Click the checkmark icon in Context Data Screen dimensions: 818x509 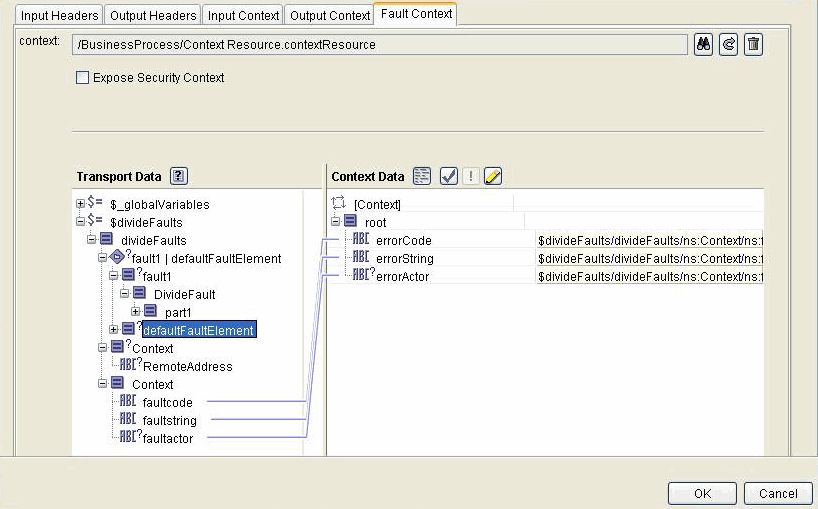click(x=448, y=176)
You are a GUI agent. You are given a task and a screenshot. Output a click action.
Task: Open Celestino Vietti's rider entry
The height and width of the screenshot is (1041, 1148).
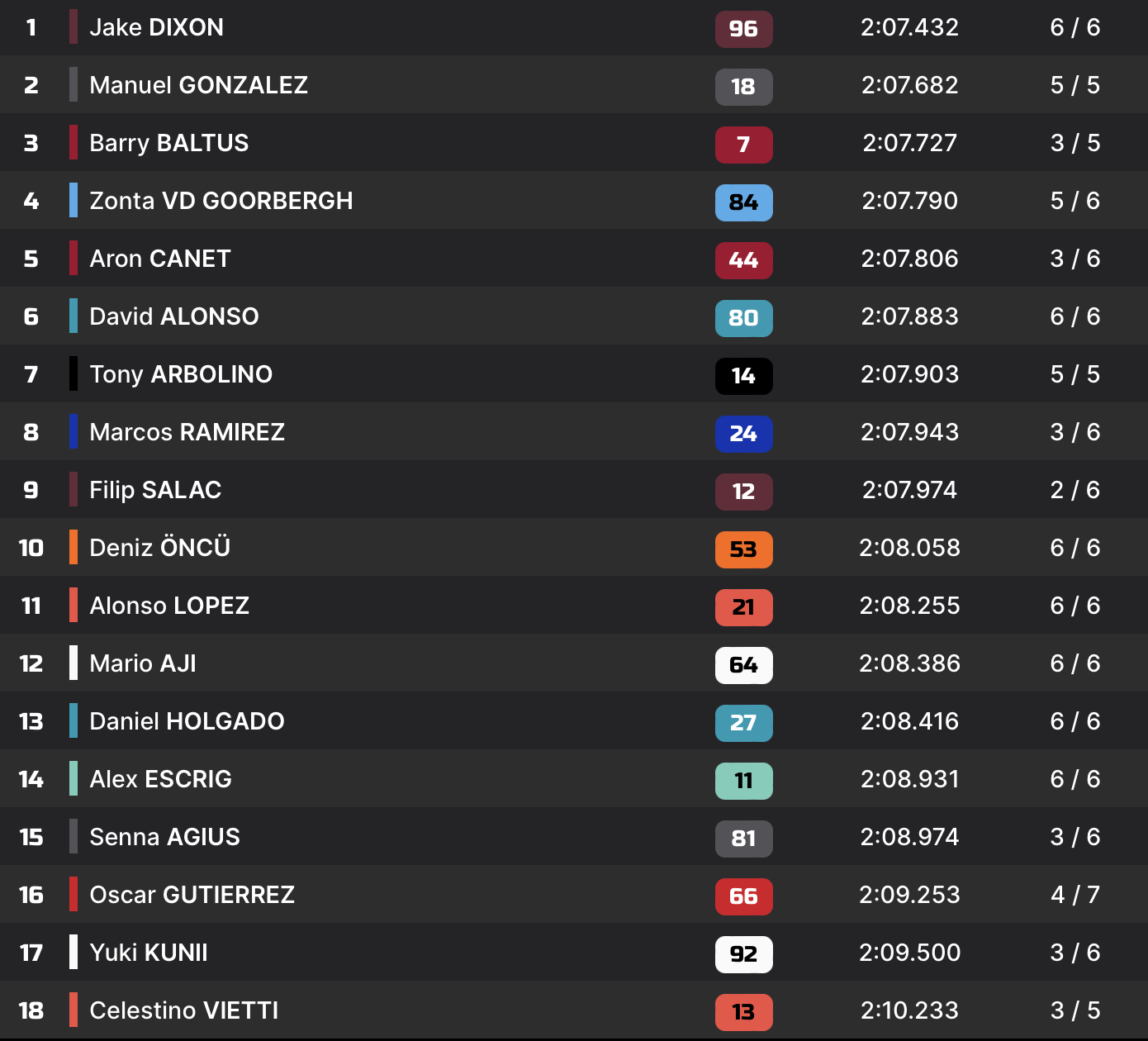click(183, 1010)
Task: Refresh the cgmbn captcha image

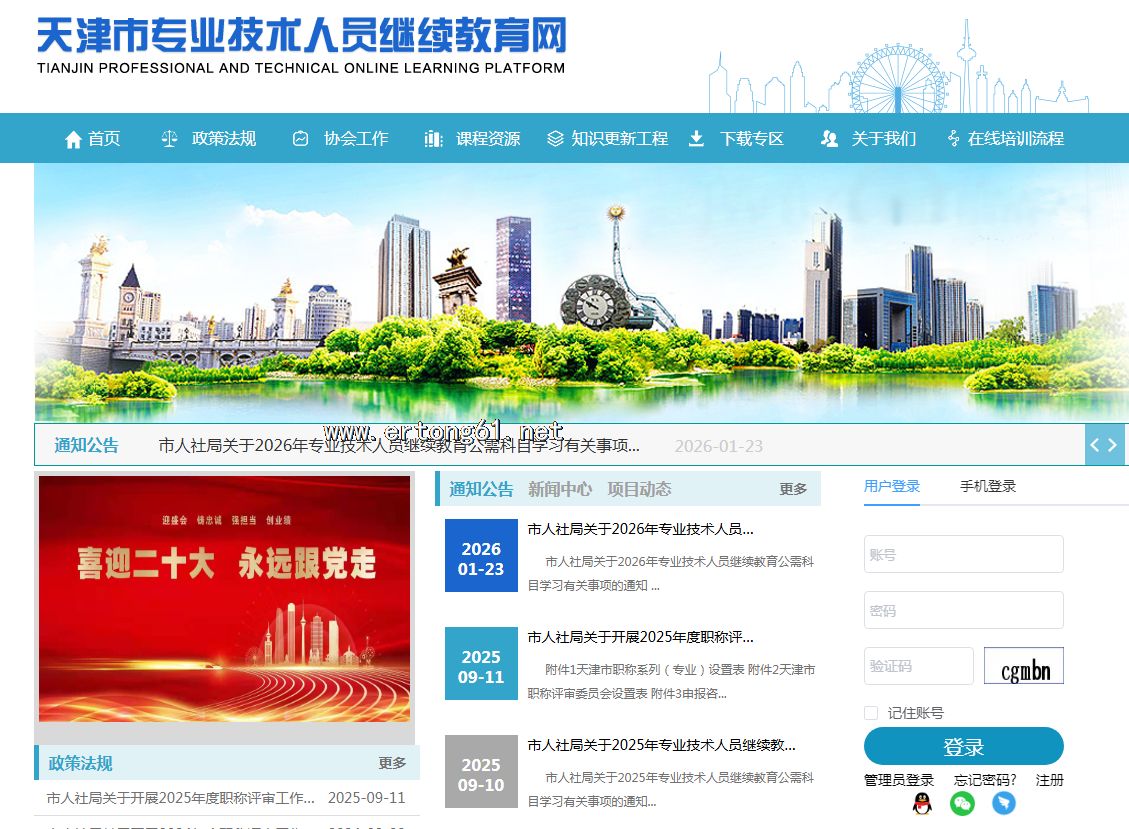Action: coord(1023,667)
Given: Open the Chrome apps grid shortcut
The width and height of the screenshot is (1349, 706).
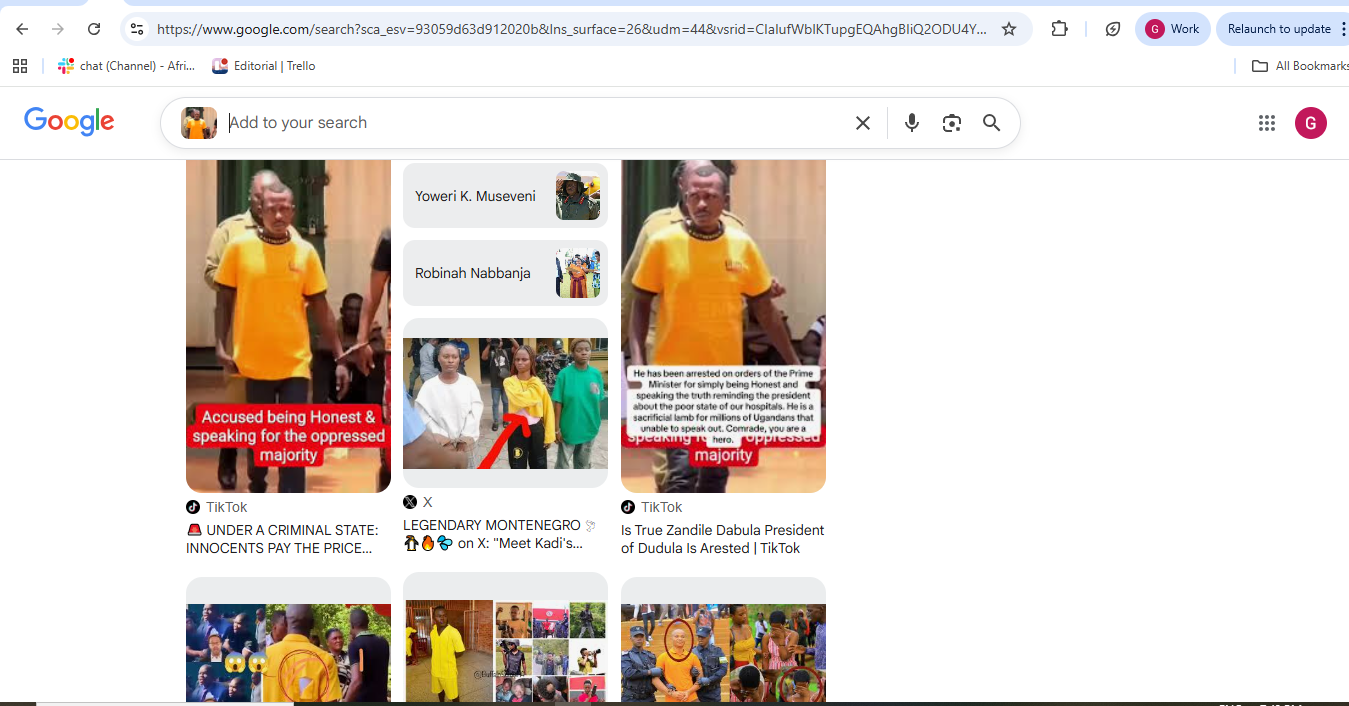Looking at the screenshot, I should coord(20,66).
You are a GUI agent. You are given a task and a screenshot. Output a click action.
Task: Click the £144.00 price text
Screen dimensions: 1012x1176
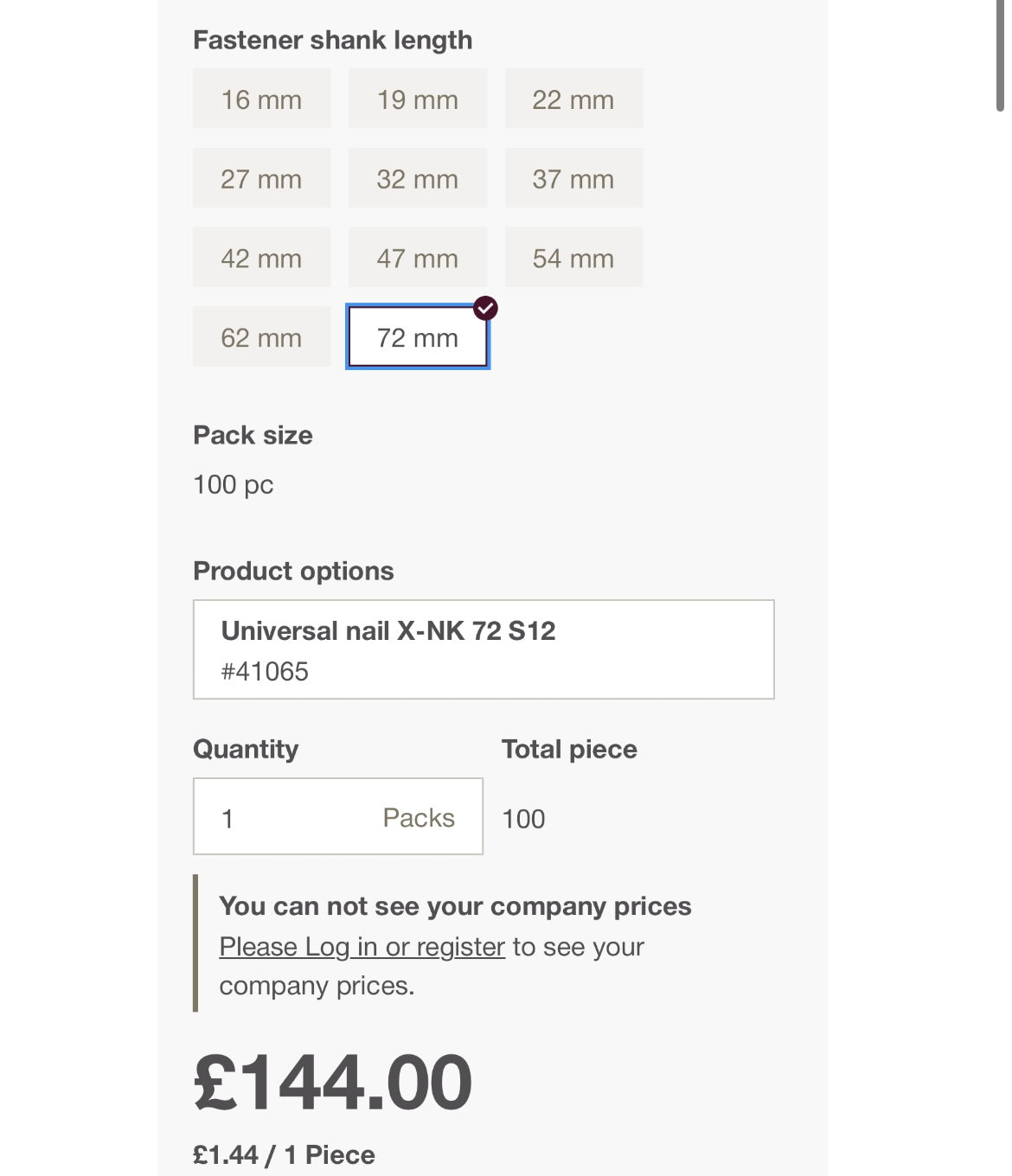[x=333, y=1083]
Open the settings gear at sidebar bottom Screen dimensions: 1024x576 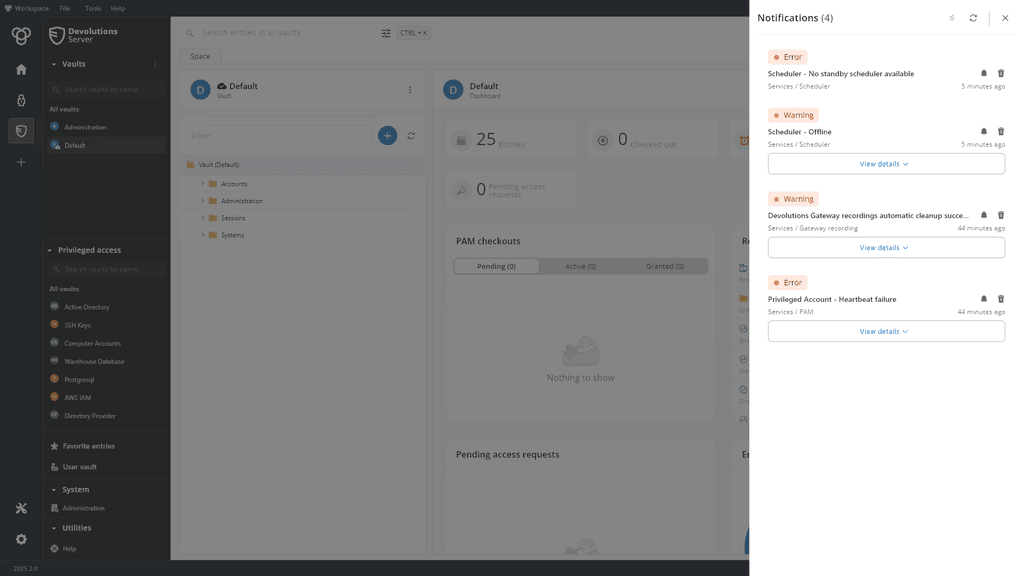click(20, 539)
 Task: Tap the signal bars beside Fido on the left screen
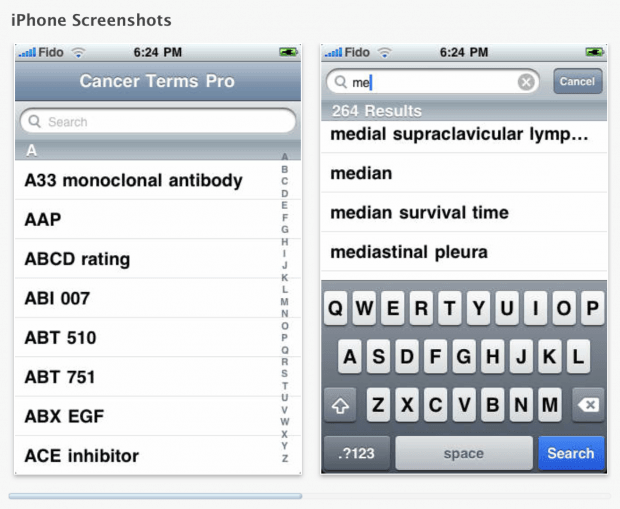pyautogui.click(x=27, y=52)
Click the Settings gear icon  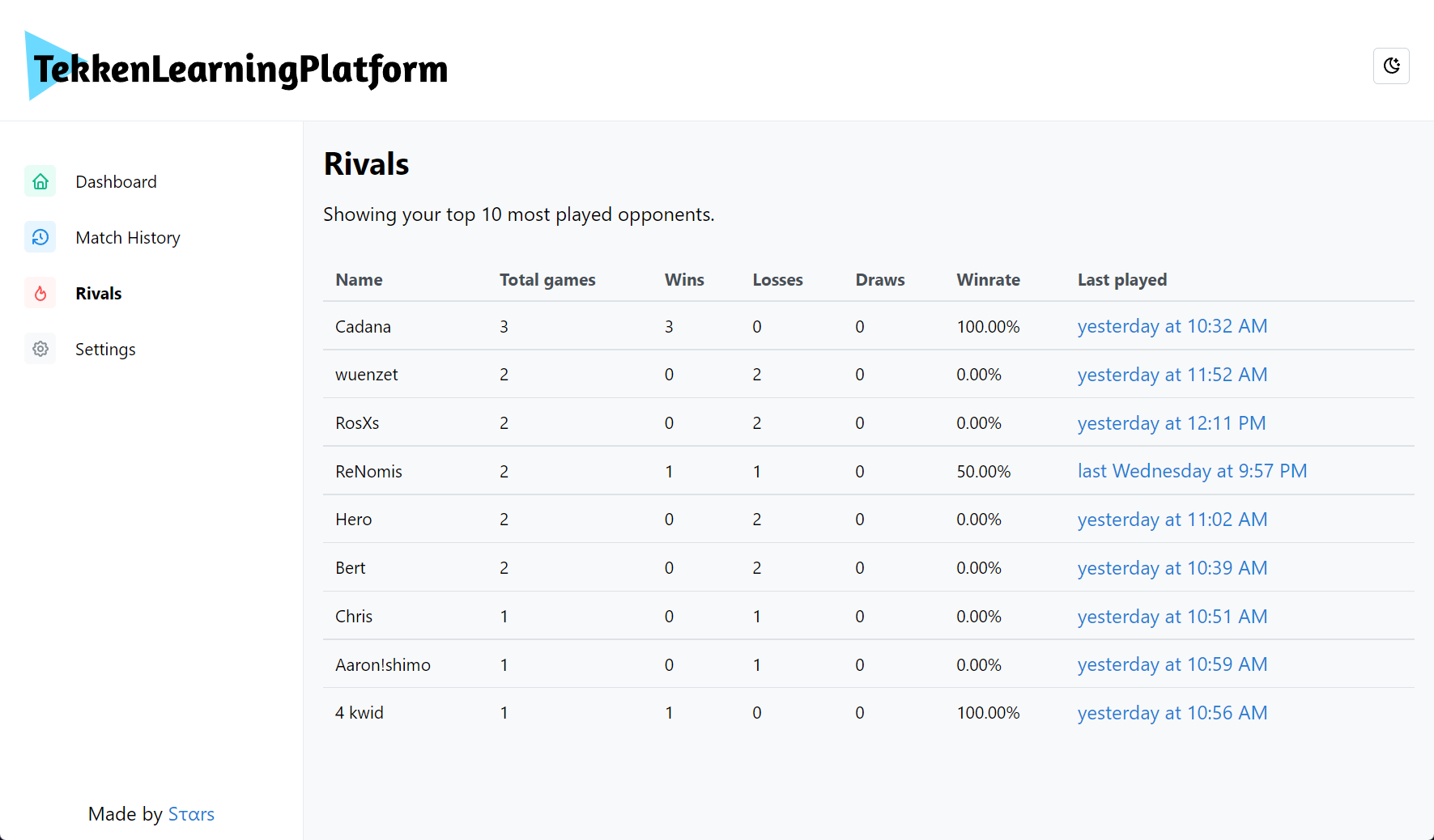(x=40, y=349)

[Problem to work on]: Would you please repeat only the lines above, beginning at the one that has "The height and" and stopping after the one that has "Given: Open the Chrome apps grid shortcut", exactly and with no pictures?

[Response to this exercise]:
The height and width of the screenshot is (1041, 1148).
click(183, 1010)
Task: Refresh the cgmbn captcha image

Action: coord(1023,667)
Given: Open the Chrome apps grid shortcut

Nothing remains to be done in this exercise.